◆ Problem details: Rewrite the entries from the line containing "has height=634, width=1218." through the line containing "venn-diagram is located", inclusive, swapping "screenshot" for "image" and changing nothing else. Leave the pictures out of your answer.

◆ Given data:
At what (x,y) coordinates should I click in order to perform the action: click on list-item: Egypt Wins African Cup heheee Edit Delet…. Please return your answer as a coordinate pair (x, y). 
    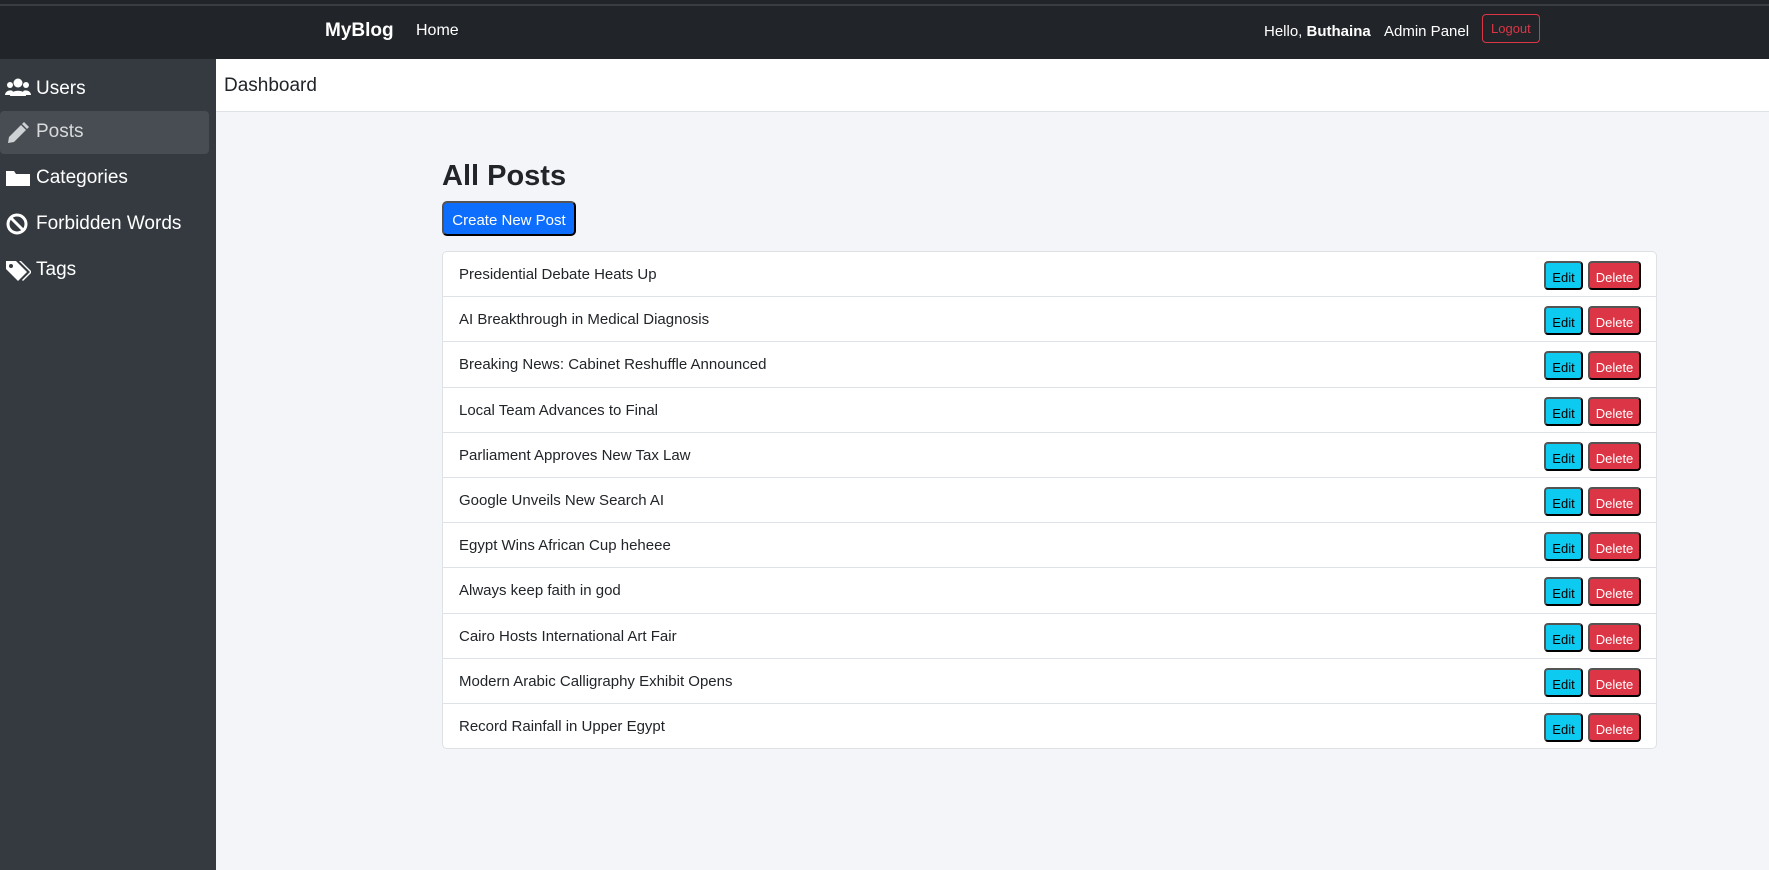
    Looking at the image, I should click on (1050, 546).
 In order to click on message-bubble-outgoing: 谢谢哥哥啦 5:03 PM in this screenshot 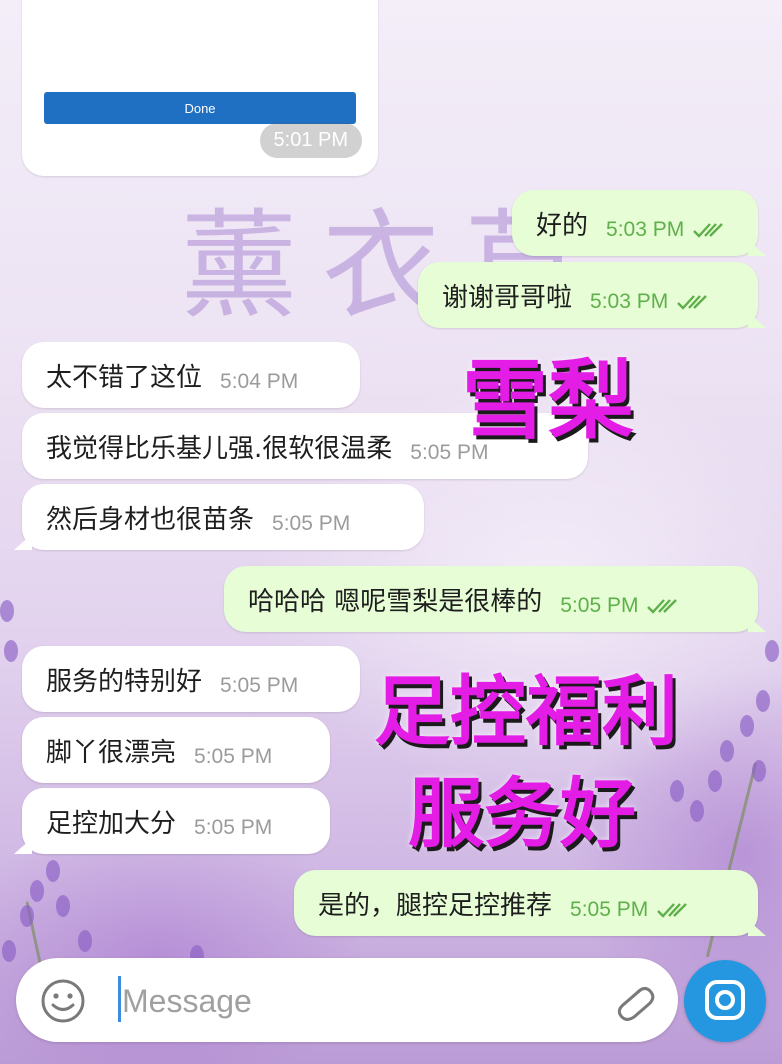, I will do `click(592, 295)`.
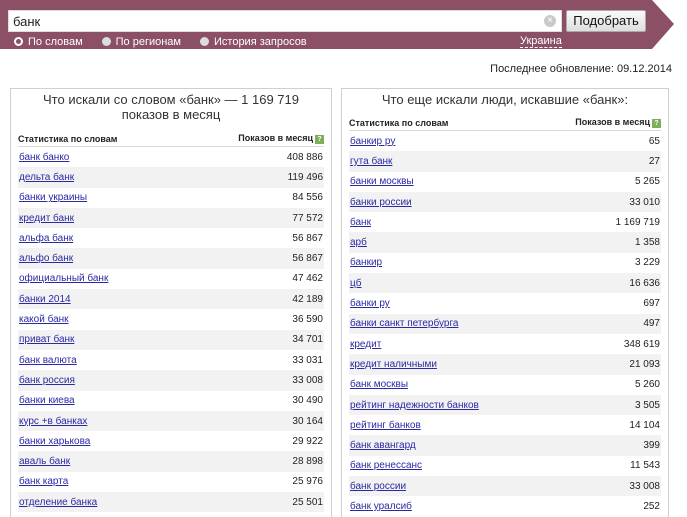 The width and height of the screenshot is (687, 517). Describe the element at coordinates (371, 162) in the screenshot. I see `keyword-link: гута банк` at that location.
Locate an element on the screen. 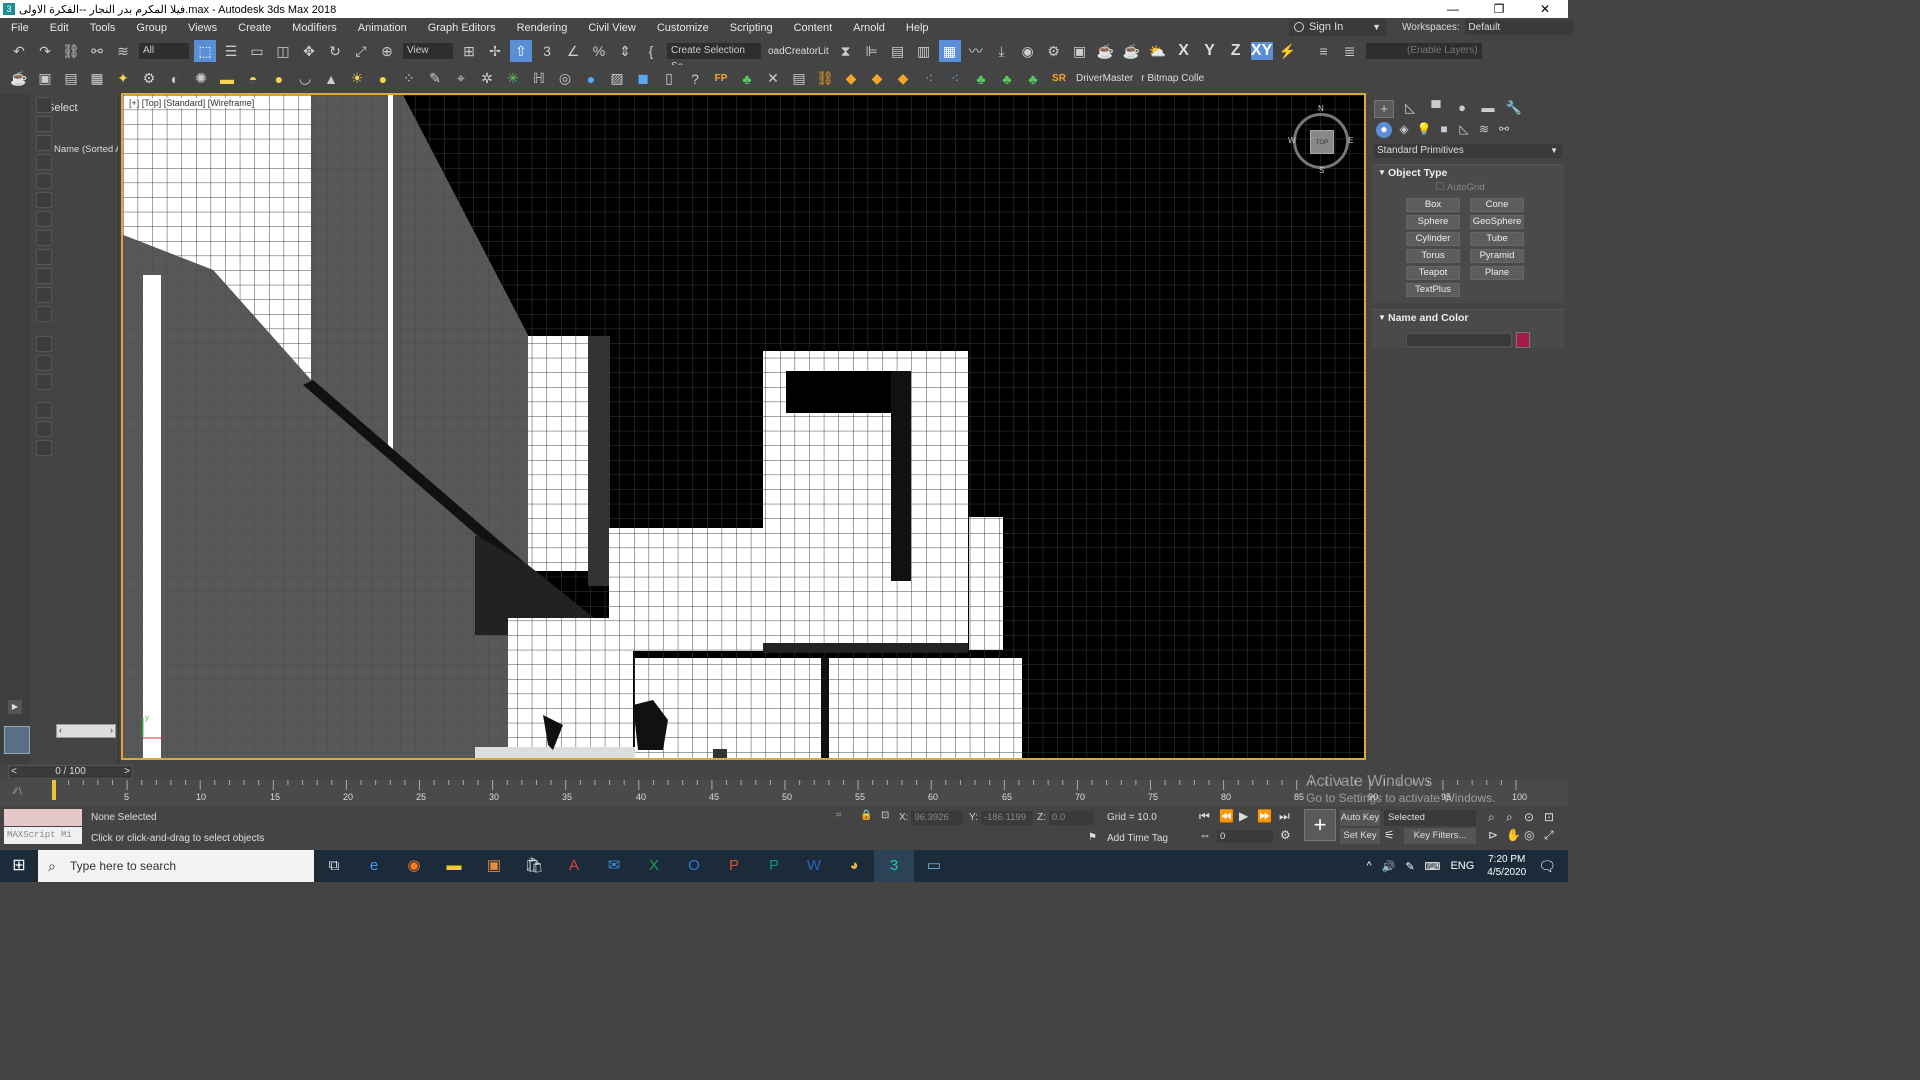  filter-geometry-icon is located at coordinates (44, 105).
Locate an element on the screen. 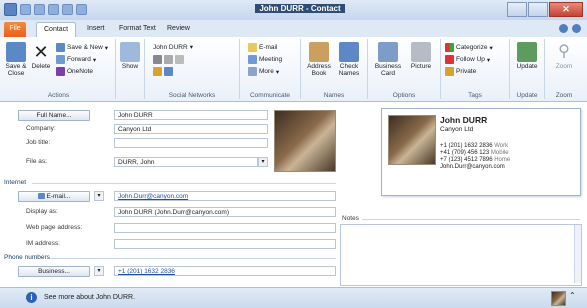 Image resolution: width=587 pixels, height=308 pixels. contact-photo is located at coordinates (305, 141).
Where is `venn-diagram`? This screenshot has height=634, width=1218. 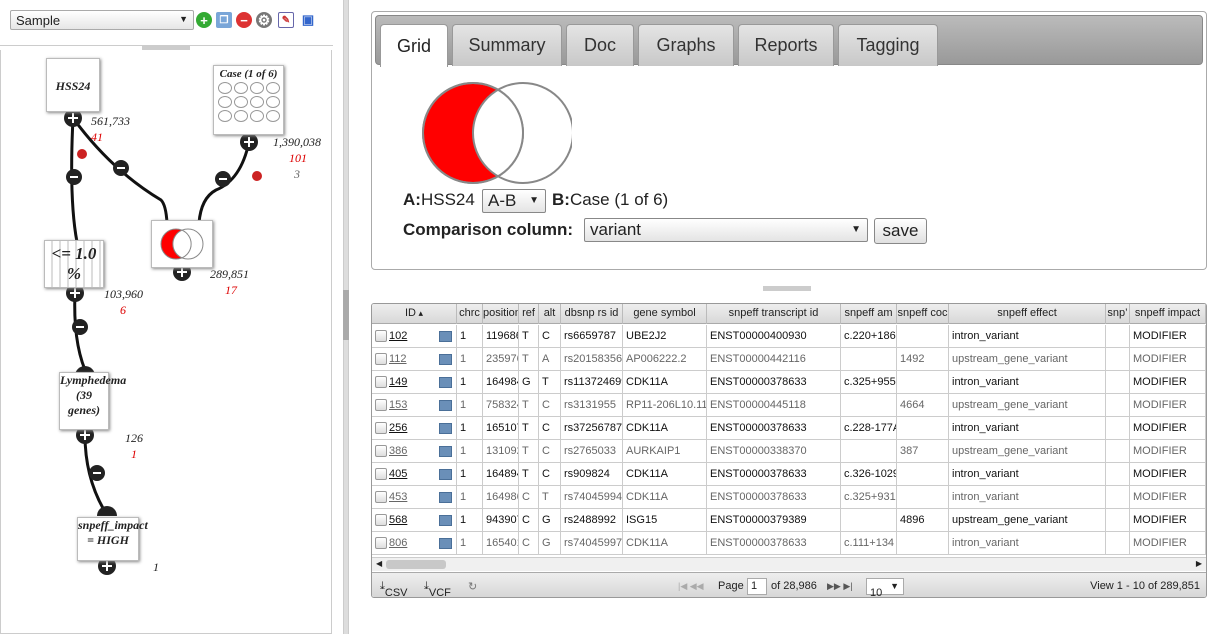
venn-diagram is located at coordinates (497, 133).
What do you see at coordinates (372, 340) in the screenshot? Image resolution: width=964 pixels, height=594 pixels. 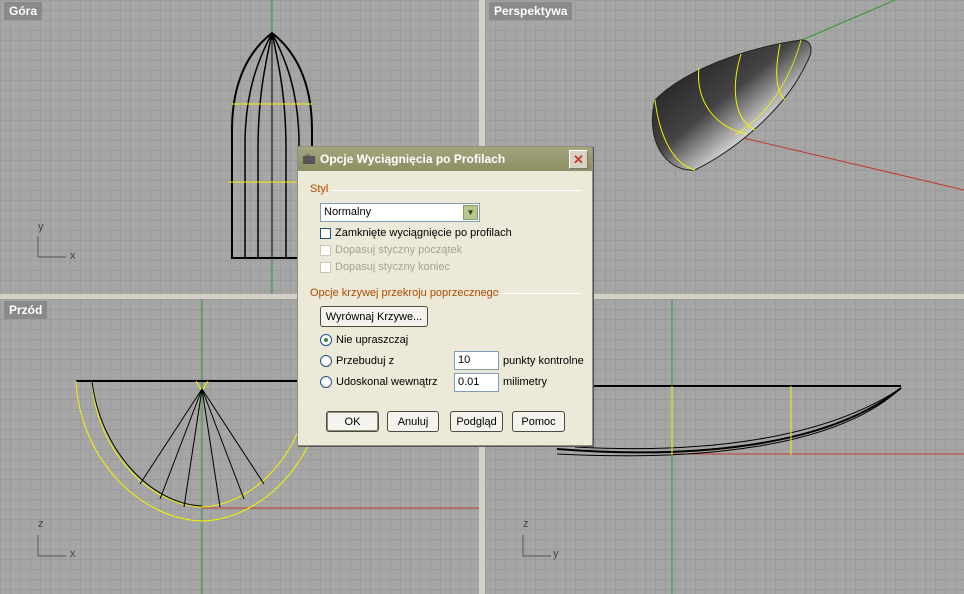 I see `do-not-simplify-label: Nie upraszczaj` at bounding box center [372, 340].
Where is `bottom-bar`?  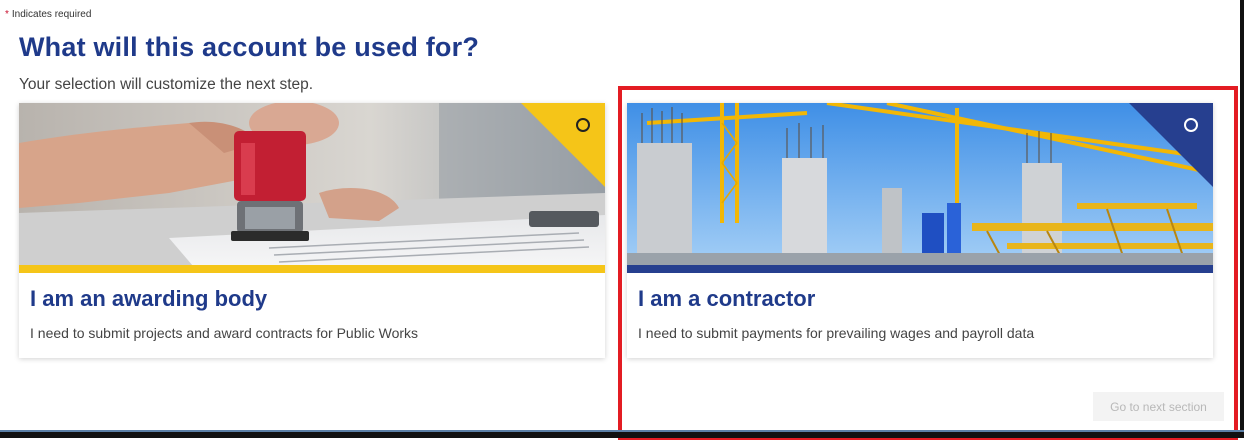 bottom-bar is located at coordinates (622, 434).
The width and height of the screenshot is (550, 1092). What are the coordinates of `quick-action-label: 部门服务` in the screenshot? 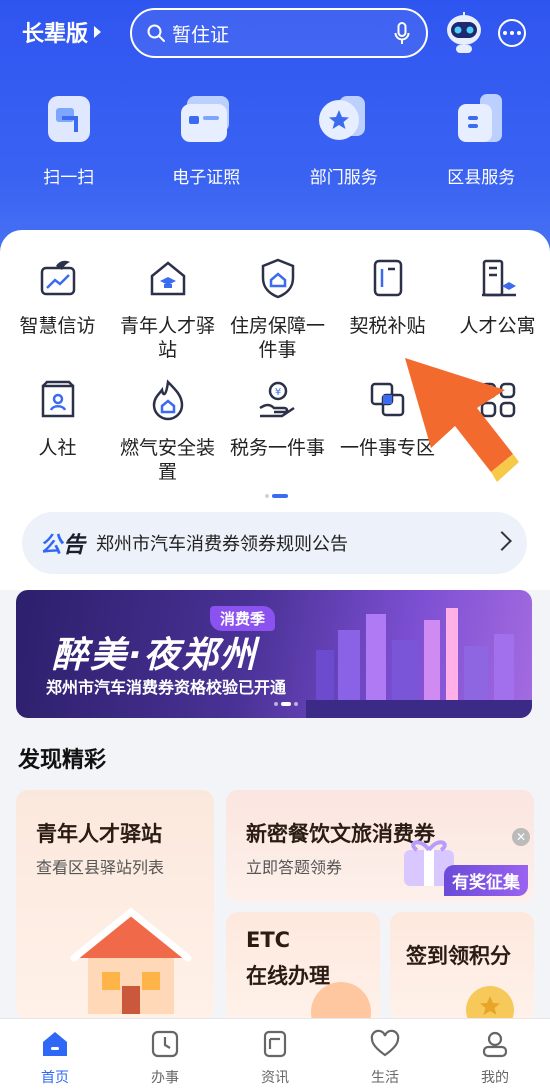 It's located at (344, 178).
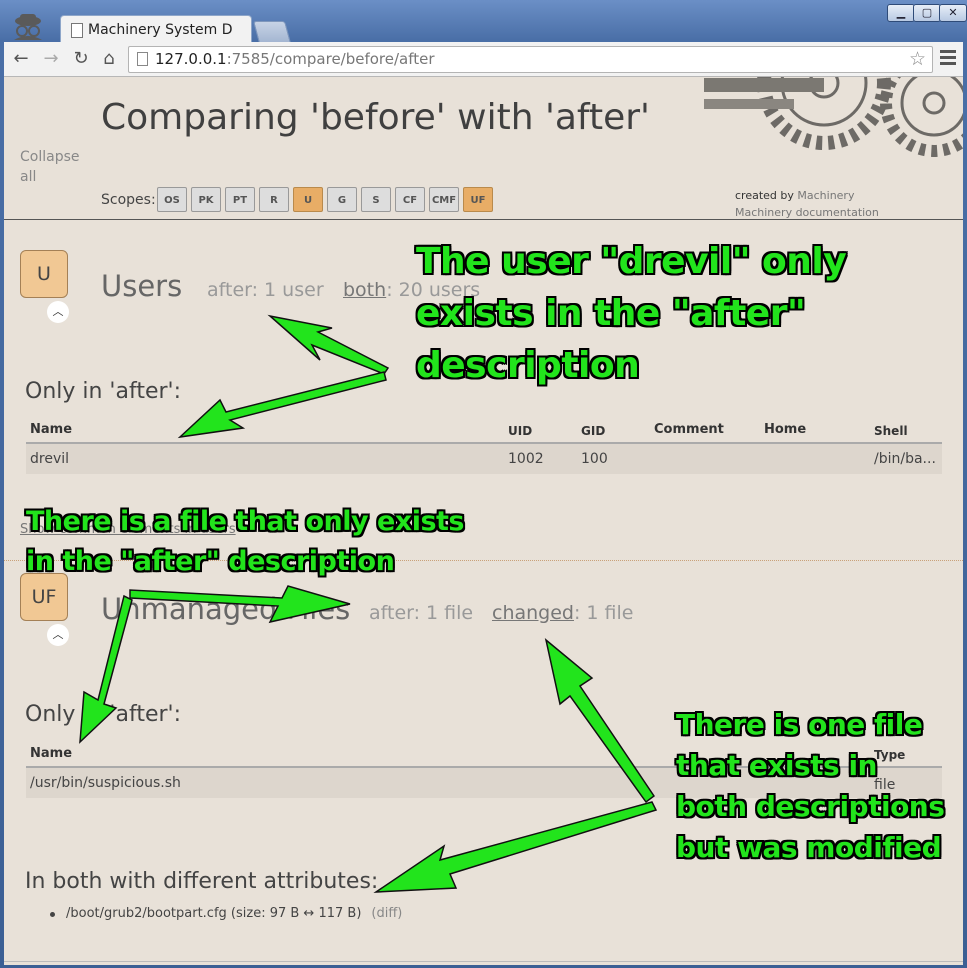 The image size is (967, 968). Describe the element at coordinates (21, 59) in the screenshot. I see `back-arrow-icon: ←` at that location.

◆ Solution to this problem:
Where is `venn-diagram`? This image has height=634, width=1218. 
venn-diagram is located at coordinates (497, 133).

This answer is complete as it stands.